Bettina's life in Bundaroo is marked by a significant incident, something that is only hinted at early on in the story, but which is revisited each time she adds to her memoirs. It's that incident that remains the focus each time the story returns to 1938. More and more is hinted at, teasing us with what might have happened before it finally gets revealed and talked about openly. (I apologise for being coy, hiding behind the word 'incident', but it would be remiss of me to reveal what it is here).

This particular incident is the first of two mysteries to be dealt with in the book. The second occurs in the present-day London part of the story when Bettina realises that someone has been in her house and has been searching through her desk. She asks a friend to house sit for her while she takes a short holiday in Edinburgh and is devastated to hear that her house does get broken into and the friend is severely beaten. The question in this case for Bettina is, was her friend's bashing a case of mistaken identity? Is her safety now in danger?

The story's mysteries really become of secondary importance, however. In both the 1938 storyline and the present day one, two unusual relationships take place. In Bundaroo, Bettina befriends a newcomer to town. Eugene "Hughie" Naismyth has just arrived from England and is like a fish out of water, unable to fit in with the locals. Also, his love of classical music and art consign him to a fate of being outcast from his schoolmates. The only person in school he can count on is Bettina who thumbs her nose at Hughie's tormentors and stands by him. The friendship between Bettina and Hughie endures right through to the present day and becomes one of the pivotal relationships in the book.

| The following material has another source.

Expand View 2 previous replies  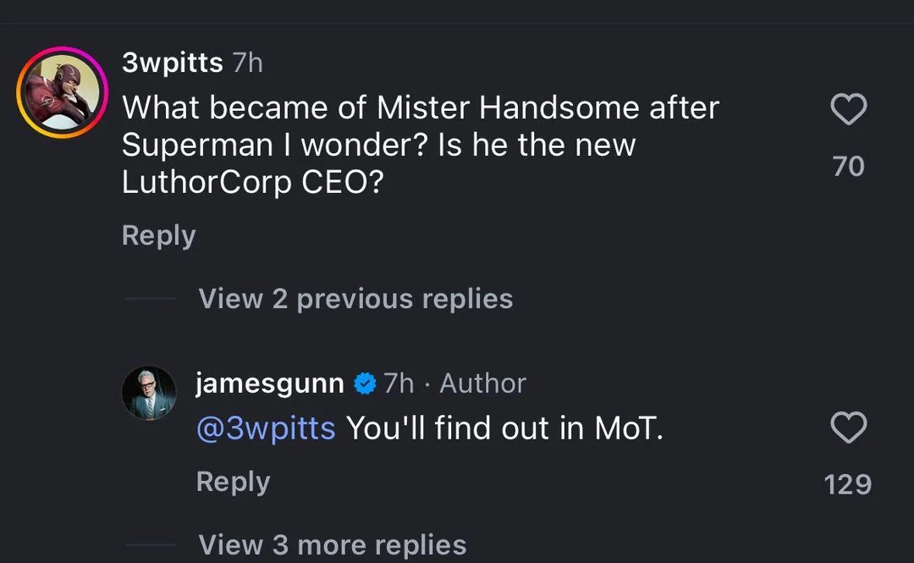(x=355, y=299)
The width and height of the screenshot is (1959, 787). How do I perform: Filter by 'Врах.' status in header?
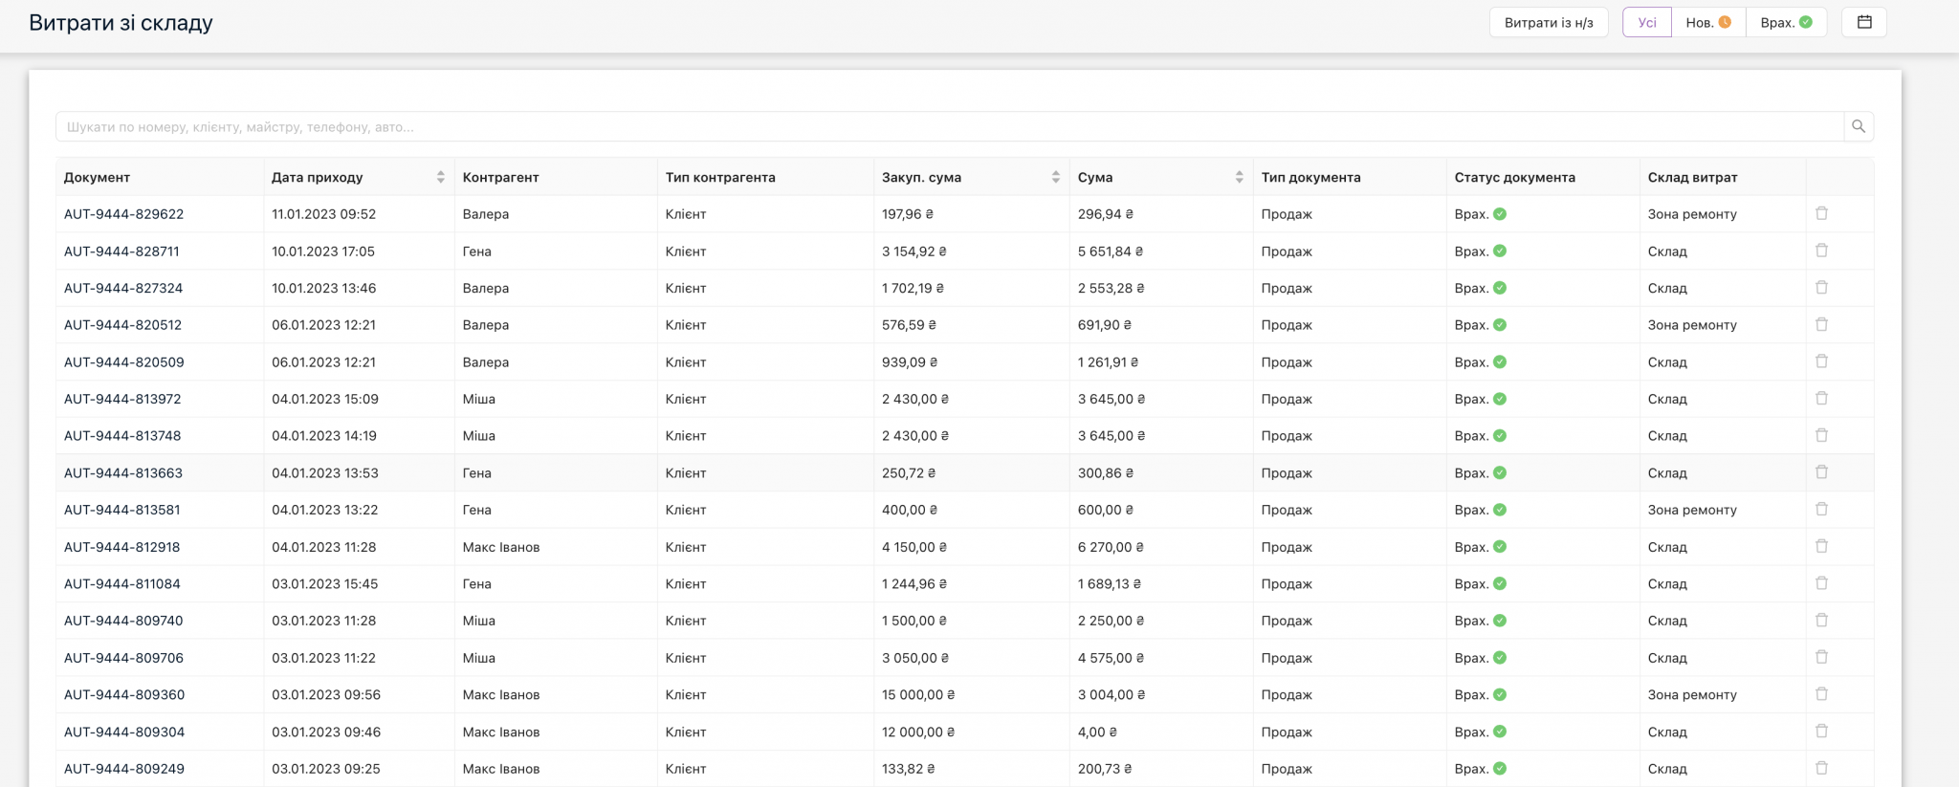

The second relationship starts off as a very stilted reunion between mother and daughter when Bettina meets Sylvia for the first time since she gave her up for adoption soon after she was born. Although both women begin determined to keep a formal distance between each other, they soon grow to enjoy each other's company and start to depend on each other. Through meeting and getting to know Sylvia we get to learn a lot more about Bettina and her life after Bundaroo. As their friendship grows, so does our knowledge of the two women, revealing their pasts to each other.

I enjoyed the way Bettina's life was filled in throughout the book. Although she was writing her memoirs, there were gaps in her knowledge of some very important events. These gaps were filled in through the course of seemingly unrelated events in the present day part of the story. Some people don't like stories that jump from one time period to the other finding that doing so can get confusing. In this case Barnard deals with the flashbacks to 1938 very nicely, smoothly switching timeframes and the way they were linked together made a very effective method of revealing her life to us.

I would call the pace of the novel measured rather than slow. Robert Barnard carefully constructs his story, adding one little clue on to another until the answer to the puzzle slowly dawned on me rather than being revealed in an earth shattering declaration.

Although I usually prefer fast-paced action thrillers or hardboiled private detective stories, this more sedate story kept me fully engrossed from the first page to the last. If you appreciate a plot that is filled with details, particularly where human emotions are concerned, then this book will appeal to you. The fact that there is a surprising twist or two near the end of the story is a bonus as far as I'm concerned.

More of a novel than a mystery
Helpful Votes: 7 out of 7 total.
Review Date: 2004-03-11
I own every book Robert Barnard has written, so I am a big fan. What I find interesting in his books is that you can always guess what he's been reading recently. For instance, this book reminds me of Atonement by Ian McEwen, in being about an elderly writer looking back on her adolescence, which includes a climactic rape. There is also the possibility that she, as a writer, has edited her version of the past as a protection for someone or atonement for something.

That said, this is not your standard Barnard mystery, with deliciously nasty characters and a real puzzler that only resolves in the last few lines. It's more of a character study--interesting, but not a page turner.